The United States has decided to resume formal contacts with the Muslim Brotherhood in Egypt in a move that reflects the Islamist…

The United States has decided to resume formal contacts with the Muslim Brotherhood in Egypt in a move that reflects the Islamist group's growing political weight internationally but that is almost certain to upset Israel and its US backers.

"The political landscape in Egypt has changed, and is changing," said the senior official, who spoke on condition of anonymity. "It is in our interests to engage with all of the parties that are competing for parliament or the presidency."

The official sought to portray the shift as a subtle evolution rather than a dramatic change in Washington's stance toward the Brotherhood, a group founded in 1928 that seeks to promote its conservative vision of Islam in society.

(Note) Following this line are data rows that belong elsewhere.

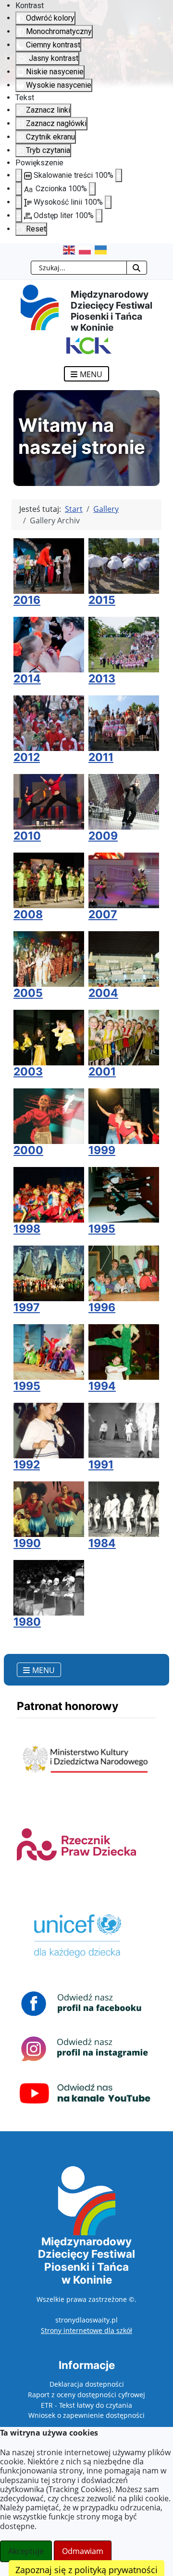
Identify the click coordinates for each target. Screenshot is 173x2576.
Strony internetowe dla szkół (86, 2330)
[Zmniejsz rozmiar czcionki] (18, 189)
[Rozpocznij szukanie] (136, 268)
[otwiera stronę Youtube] (85, 2093)
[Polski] (87, 249)
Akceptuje (26, 2551)
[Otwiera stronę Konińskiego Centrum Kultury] (86, 345)
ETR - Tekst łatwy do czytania (86, 2405)
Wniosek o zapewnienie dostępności (86, 2415)
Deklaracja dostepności (86, 2384)
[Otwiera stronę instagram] (85, 2048)
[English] (71, 249)
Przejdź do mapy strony (7, 251)
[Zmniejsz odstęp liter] (18, 215)
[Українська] (103, 249)
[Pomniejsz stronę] (18, 175)
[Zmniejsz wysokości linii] (18, 202)
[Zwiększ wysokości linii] (108, 202)
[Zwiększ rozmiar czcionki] (92, 189)
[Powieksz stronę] (118, 175)
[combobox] (79, 268)
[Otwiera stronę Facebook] (85, 2003)
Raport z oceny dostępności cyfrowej (86, 2394)
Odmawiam (82, 2551)
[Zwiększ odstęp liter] (99, 215)
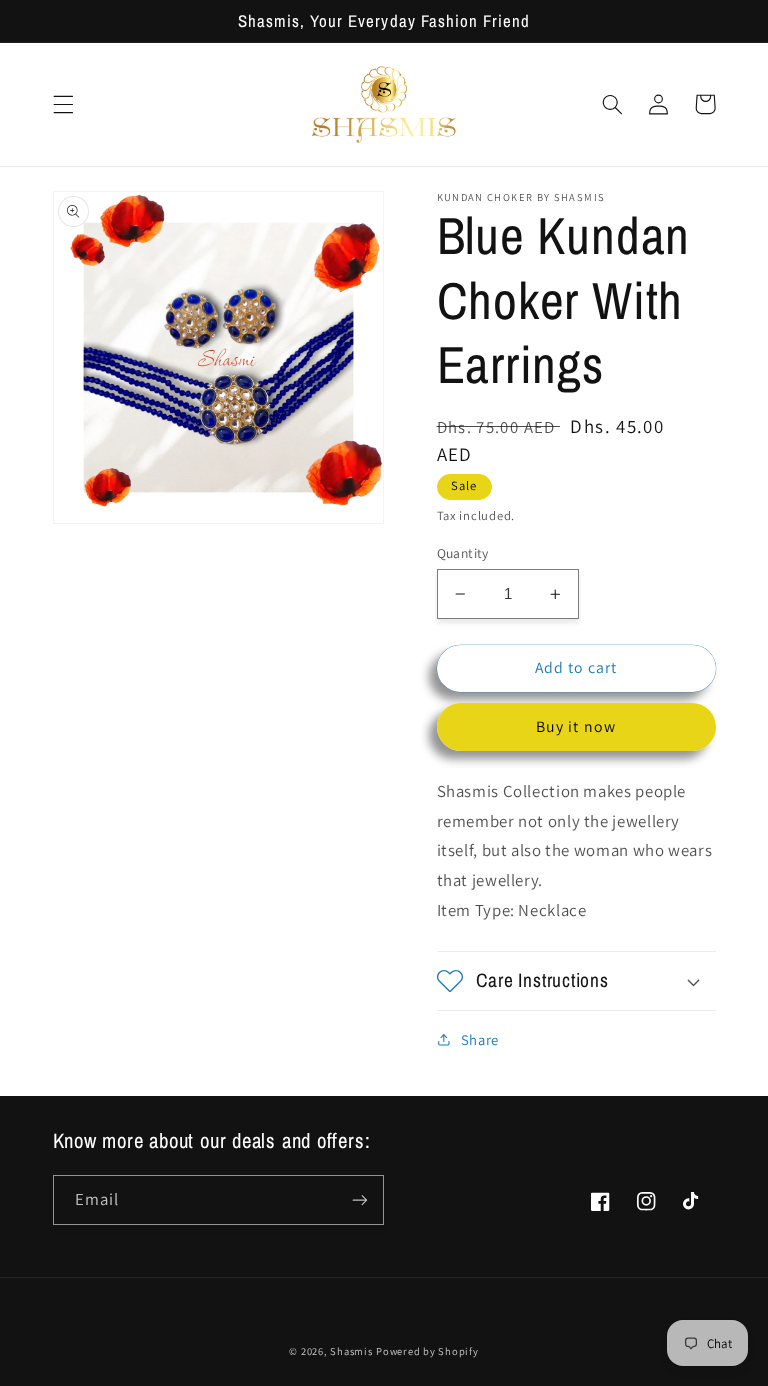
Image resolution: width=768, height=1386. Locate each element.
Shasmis (351, 1351)
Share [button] (480, 1039)
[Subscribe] (360, 1199)
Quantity (463, 553)
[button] (63, 104)
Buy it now (576, 726)
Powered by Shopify (427, 1351)
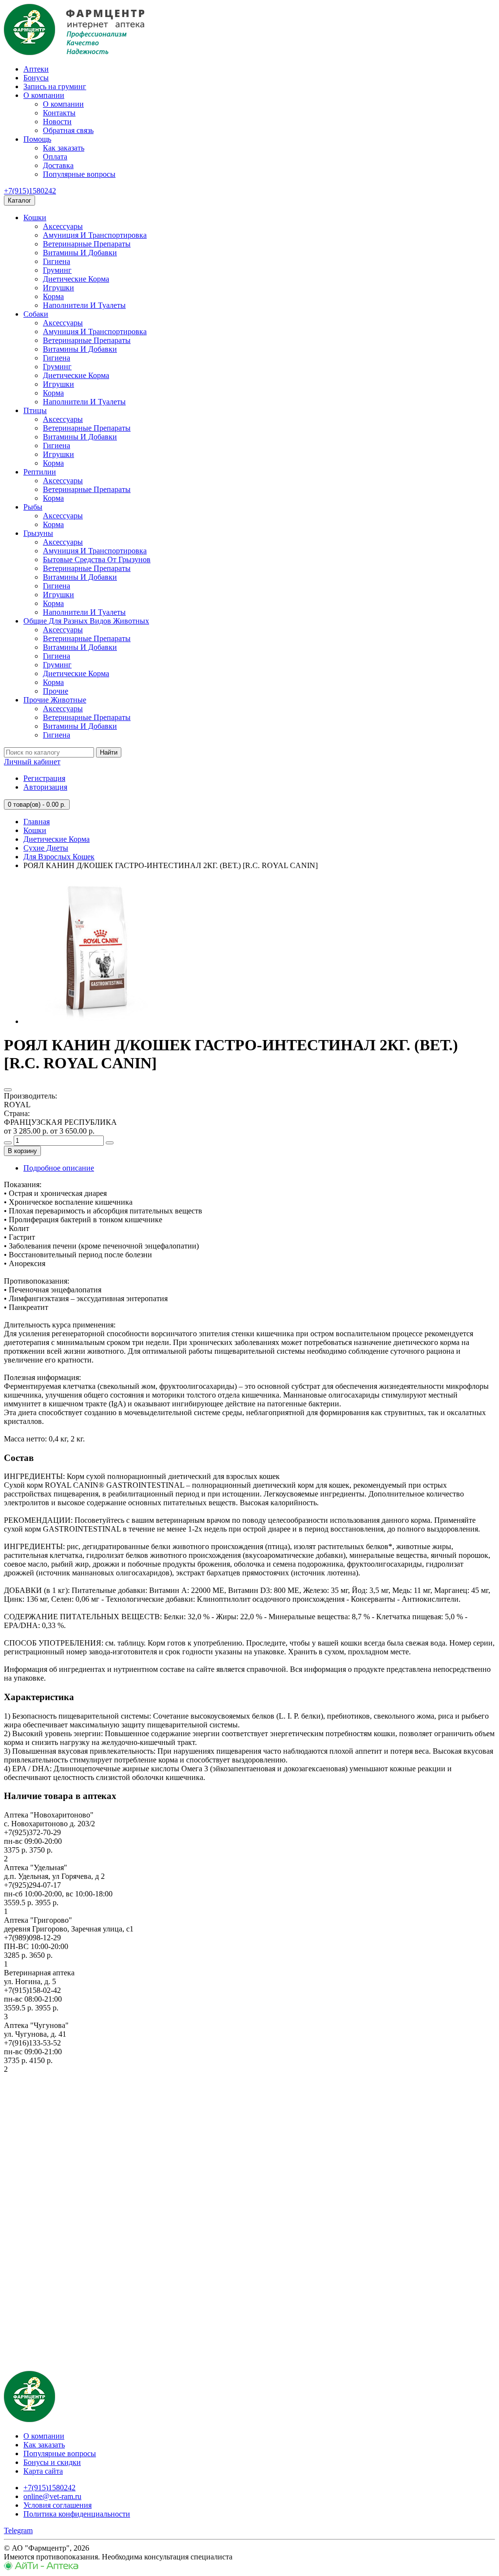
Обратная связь (68, 130)
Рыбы (32, 507)
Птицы (35, 410)
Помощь (37, 139)
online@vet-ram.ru (52, 2496)
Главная (36, 821)
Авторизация (45, 787)
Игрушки (58, 288)
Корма (53, 296)
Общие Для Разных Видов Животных (86, 621)
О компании (43, 95)
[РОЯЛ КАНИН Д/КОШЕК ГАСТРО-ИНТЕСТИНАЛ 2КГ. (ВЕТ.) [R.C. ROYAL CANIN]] (96, 1021)
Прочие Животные (54, 700)
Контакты (59, 113)
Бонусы (36, 78)
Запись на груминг (54, 86)
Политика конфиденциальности (76, 2514)
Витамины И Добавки (80, 252)
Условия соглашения (57, 2505)
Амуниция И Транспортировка (95, 235)
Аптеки (36, 69)
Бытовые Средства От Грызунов (97, 559)
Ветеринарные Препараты (87, 244)
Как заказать (63, 148)
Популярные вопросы (79, 174)
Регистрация (44, 778)
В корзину (22, 1151)
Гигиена (56, 261)
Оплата (55, 156)
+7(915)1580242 (30, 191)
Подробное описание (58, 1168)
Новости (57, 121)
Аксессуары (63, 226)
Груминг (57, 270)
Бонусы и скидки (52, 2462)
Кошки (34, 217)
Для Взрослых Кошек (59, 856)
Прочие (55, 691)
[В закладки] (8, 1089)
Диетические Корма (76, 279)
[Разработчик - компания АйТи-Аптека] (41, 2567)
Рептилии (39, 472)
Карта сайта (43, 2471)
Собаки (35, 314)
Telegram (18, 2530)
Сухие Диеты (45, 848)
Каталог (19, 200)
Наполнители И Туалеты (84, 305)
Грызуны (38, 533)
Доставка (58, 165)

Under the previous policy, US diplomats were allowed to deal with Brotherhood members of parliament who had won seats as independents - a diplomatic fiction that allowed them to keep lines of communication open.

Where US diplomats previously dealt only with group members in their role as parliamentarians, a policy the official said had been in place since 2006, they will now deal directly with low-level Brotherhood party officials.

There is no US legal prohibition against dealing with the Muslim Brotherhood itself, which long ago renounced violence as a means to achieve political change in Egypt and which is not regarded by Washington as a foreign terrorist organisation.

But other sympathetic groups, such as Hamas, which identifies the Brotherhood as its spiritual guide, have not disavowed violence against the state of Israel.

The result has been a dilemma for the Obama administration. Former officials and analysts said it has little choice but to engage the Brotherhood directly, given its political prominence after the February 11th downfall of former president Hosni Mubarak.

Mr Obama is likely to face criticism for engaging with the Brotherhood, even tentatively.

Howard Kohr, executive director of the American Israel Public Affairs Committee (Aipac), made clear the pro-Israel group's deep scepticism about the group in a speech last month.

"While we all hope that Egypt emerges from its current political transition with a functioning, Western-oriented democracy, the fact is the best-organised political force in Egypt today is the Muslim Brotherhood - which does not recognize Israel," Mr Kohr said.

Former US diplomats said the United States had to engage with the Brotherhood given its influence in Egypt.

"We cannot have a free and fair election and democracy unless we are going to be willing to talk to all the people that are a part of that democracy," said Edward Walker, a former US ambassador to Egypt and Israel who now teaches at Hamilton College.

Egypt's parliamentary elections are scheduled for September and its military rulers have promised to hold a presidential vote by the end of the year.

US dealings with the Brotherhood have evolved over time and officials have found ways to keep lines open under the cover of one diplomatic fig leaf or another.

The group says it wants a civil state based on Islamic principles, but talk by some members of an "Islamic state" or "Islamic government" have raised concerns that their goal is a state where full Islamic sharia law is implemented. The group says such comments have been taken out of context.

The US official who declined to be identified said US diplomats "will continue to emphasise the importance of support for democratic principles and a commitment to nonviolence, and respect for minority and women's rights in conversations with all groups, including the Muslim Brotherhood."